Assuming the null hypothesis is true
Why is this so important? Let's look at the example of Fred's coin that may or may not be weighted.
Fair coin?
Recall Fred had a coin that he suspects of being weighted. He wants to flip the coin 400 times and run a hypothesis test so that he can test the claim that the coin is fair. That is, he wants to test the null hypothesis:
H0: π = 0.5
His alternative hypothesis is that the coin is not fair:
HA: π ≠ 0.5
So under the methodology of hypothesis testing, he would start by assuming that the coin is fair. That is, the proportion of times that a head shows up is 50%. In other words, for the purposes of running the test he would assume that π = 0.5.
So where does an assumption like this get us?

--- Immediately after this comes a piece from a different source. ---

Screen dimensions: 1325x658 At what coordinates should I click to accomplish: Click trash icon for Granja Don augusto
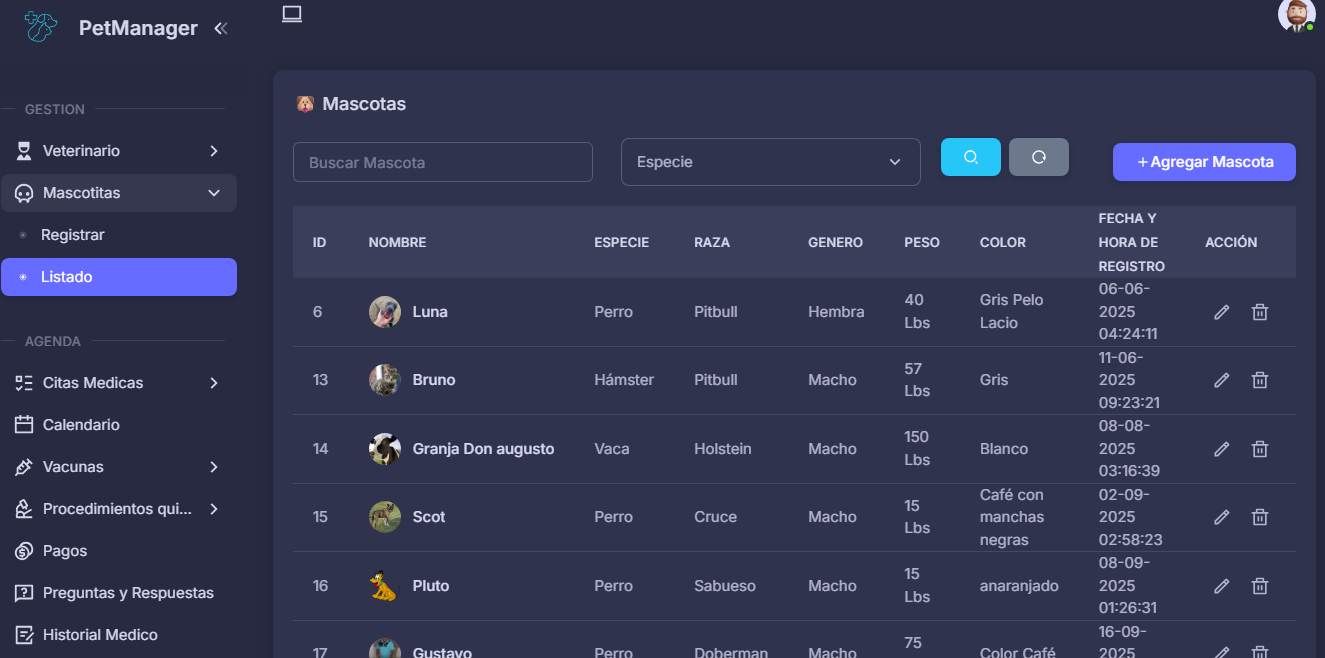pyautogui.click(x=1260, y=449)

Put simply, it tells us what to expect out of any sample we might collect. And if the sample we do collect goes too far against this expectation, we will reject the assumption - and reject the null hypothesis.

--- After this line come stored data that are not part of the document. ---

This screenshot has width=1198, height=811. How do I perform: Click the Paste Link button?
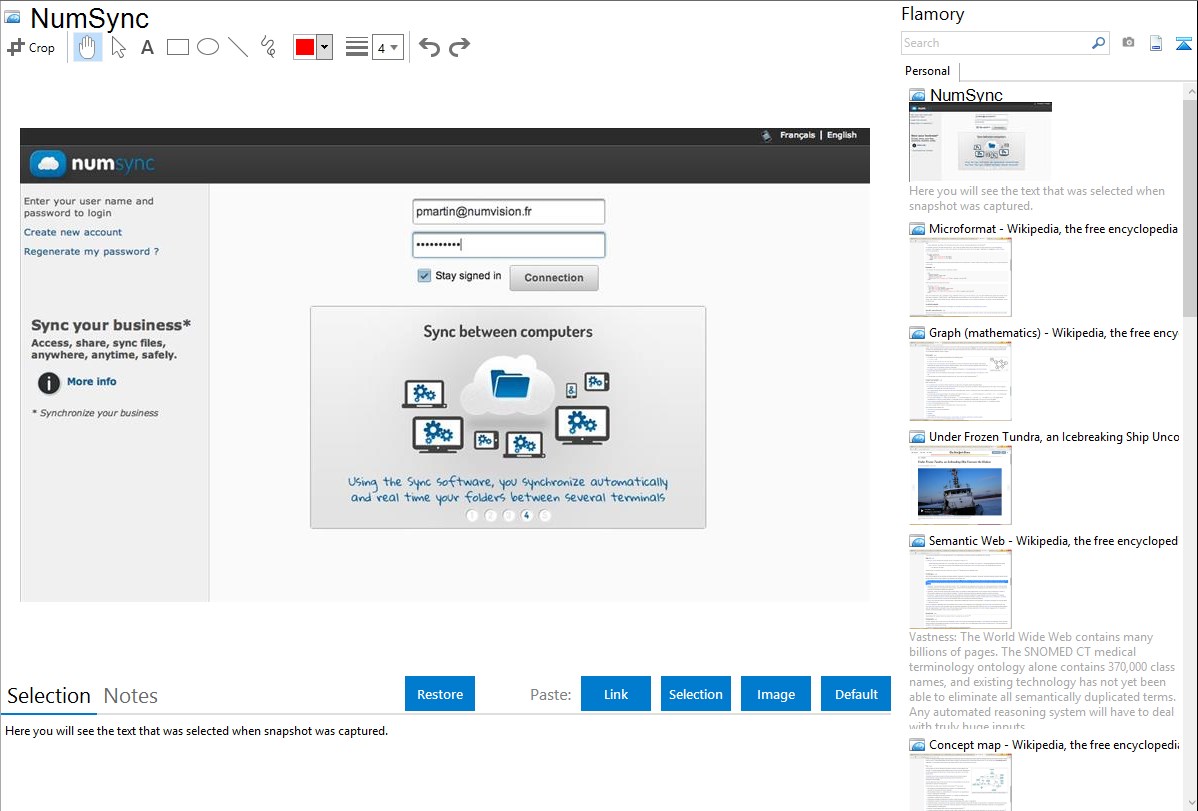(616, 694)
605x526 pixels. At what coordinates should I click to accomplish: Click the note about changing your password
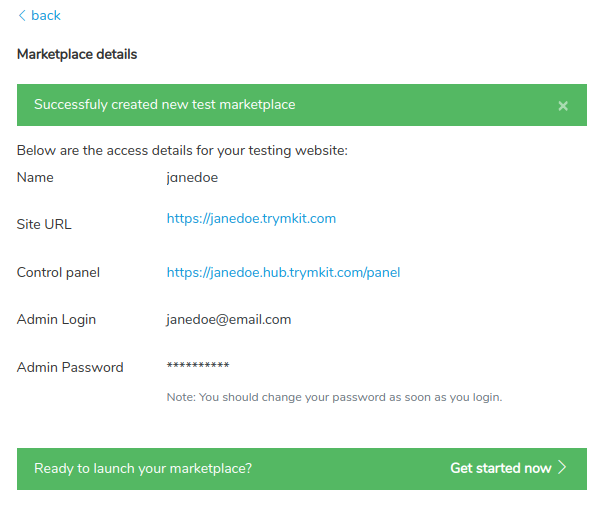tap(334, 397)
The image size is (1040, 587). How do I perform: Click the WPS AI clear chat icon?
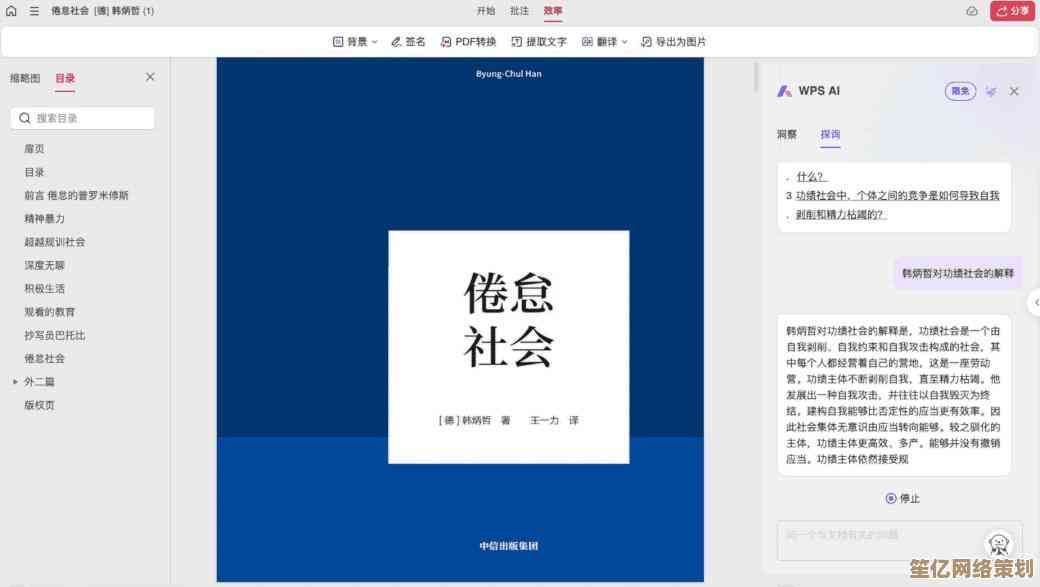(990, 91)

But we can be more precise than this by looking at sampling distributions. Assuming that the population proportion π is 0.5 can actually tell us quite a bit about what to 'expect'. Think about the sampling distribution of the proportion, P.
Recall that P approximately follows the normal distribution with mean π and standard deviation (π(1 - π)/n)1/2. But under the assumption that the null hypothesis is correct, we know π is 0.5. And if Fred flips the coin 400 times, we know n = 400. So actually, we can say that P approximately follows the normal distribution with mean 0.5 and standard deviation 0.025.
We've gotten quite far with that assumption!
And what do we know about the normal distribution? We know things like:
95% of all values fall within 1.96 standard deviations of the mean
Relating this to the sampling distribution, we can say that:
For 95% of all samples (of size 400), the sample proportion will be within 1.96 × 0.025 = 0.049 of the population proportion 0.5.
In other words, making the assumption that the null hypothesis is correct, we can say that 95% of all samples will give a sample proportion somewhere between 0.451 and 0.549. (Relating this to the physical number of heads and tails, this means that 95% of the time that a sample of 400 coin flips is observed, the number of heads will be between 400 × 0.451 = 180.4 and 400 × 0.549 = 219.6.)
Again, all of this comes from the simple assumption that the coin is fair. So you might say that, since we are assuming that the null hypothesis is true, we 'expect' to collect a sample with a sample proportion between 0.451 and 0.549.